What is expected:
Transcribe every record beneath, precisely as written.
|---|
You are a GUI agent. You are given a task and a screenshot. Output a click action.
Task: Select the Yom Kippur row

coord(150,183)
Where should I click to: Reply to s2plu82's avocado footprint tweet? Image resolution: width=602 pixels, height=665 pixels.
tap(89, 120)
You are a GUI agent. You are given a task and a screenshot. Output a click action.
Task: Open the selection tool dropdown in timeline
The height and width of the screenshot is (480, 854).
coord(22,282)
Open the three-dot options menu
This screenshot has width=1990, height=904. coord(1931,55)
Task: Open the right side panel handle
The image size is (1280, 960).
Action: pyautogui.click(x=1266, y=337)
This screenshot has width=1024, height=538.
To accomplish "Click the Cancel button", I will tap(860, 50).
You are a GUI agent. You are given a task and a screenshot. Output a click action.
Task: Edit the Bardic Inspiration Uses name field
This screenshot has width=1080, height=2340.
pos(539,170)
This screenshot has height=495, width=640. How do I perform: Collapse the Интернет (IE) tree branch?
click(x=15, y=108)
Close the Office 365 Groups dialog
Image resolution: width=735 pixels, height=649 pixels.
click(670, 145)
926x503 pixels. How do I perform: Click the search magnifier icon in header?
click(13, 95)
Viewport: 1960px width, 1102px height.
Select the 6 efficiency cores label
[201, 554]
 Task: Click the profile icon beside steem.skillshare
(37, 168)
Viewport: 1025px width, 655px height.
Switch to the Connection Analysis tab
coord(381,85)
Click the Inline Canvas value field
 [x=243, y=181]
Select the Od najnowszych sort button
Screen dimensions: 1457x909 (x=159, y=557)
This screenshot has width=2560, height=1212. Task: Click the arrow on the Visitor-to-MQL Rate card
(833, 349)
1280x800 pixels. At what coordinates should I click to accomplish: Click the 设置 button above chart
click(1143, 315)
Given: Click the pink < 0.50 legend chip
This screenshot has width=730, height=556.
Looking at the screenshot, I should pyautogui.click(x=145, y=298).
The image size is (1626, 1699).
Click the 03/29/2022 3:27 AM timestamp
|---|
Response to this task:
You are a GUI agent. You are given a task and a screenshot. Output a click action.
Task: Select the Yom Kippur row

coord(150,183)
Where should I click to: Reply to s2plu82's avocado footprint tweet? Image resolution: width=602 pixels, height=665 pixels.
tap(89, 120)
You are a GUI agent. You are given a task and a screenshot. Output a click action.
Task: Open the selection tool dropdown in timeline
The height and width of the screenshot is (480, 854).
coord(22,282)
Open the three-dot options menu
This screenshot has width=1990, height=904. coord(1931,55)
Task: Open the right side panel handle
The image size is (1280, 960).
Action: pyautogui.click(x=1266, y=337)
This screenshot has width=1024, height=538.
To accomplish "Click the Cancel button", I will tap(860, 50).
You are a GUI agent. You are given a task and a screenshot. Output a click action.
Task: Edit the Bardic Inspiration Uses name field
This screenshot has width=1080, height=2340.
pos(539,170)
This screenshot has height=495, width=640. How do I perform: Collapse the Интернет (IE) tree branch?
click(x=15, y=108)
Close the Office 365 Groups dialog
Image resolution: width=735 pixels, height=649 pixels.
click(670, 145)
926x503 pixels. How do I perform: Click the search magnifier icon in header?
click(13, 95)
Viewport: 1960px width, 1102px height.
Select the 6 efficiency cores label
[201, 554]
 Task: Click the profile icon beside steem.skillshare
(37, 168)
Viewport: 1025px width, 655px height.
Switch to the Connection Analysis tab
coord(381,85)
Click the Inline Canvas value field
 [x=243, y=181]
Select the Od najnowszych sort button
Screen dimensions: 1457x909 (x=159, y=557)
This screenshot has width=2560, height=1212. Task: Click the arrow on the Visitor-to-MQL Rate card
(833, 349)
1280x800 pixels. At what coordinates should I click to accomplish: Click the 设置 button above chart
click(1143, 315)
Given: Click the pink < 0.50 legend chip
This screenshot has width=730, height=556.
Looking at the screenshot, I should pyautogui.click(x=145, y=298).
The image size is (1626, 1699).
Click the 03/29/2022 3:27 AM timestamp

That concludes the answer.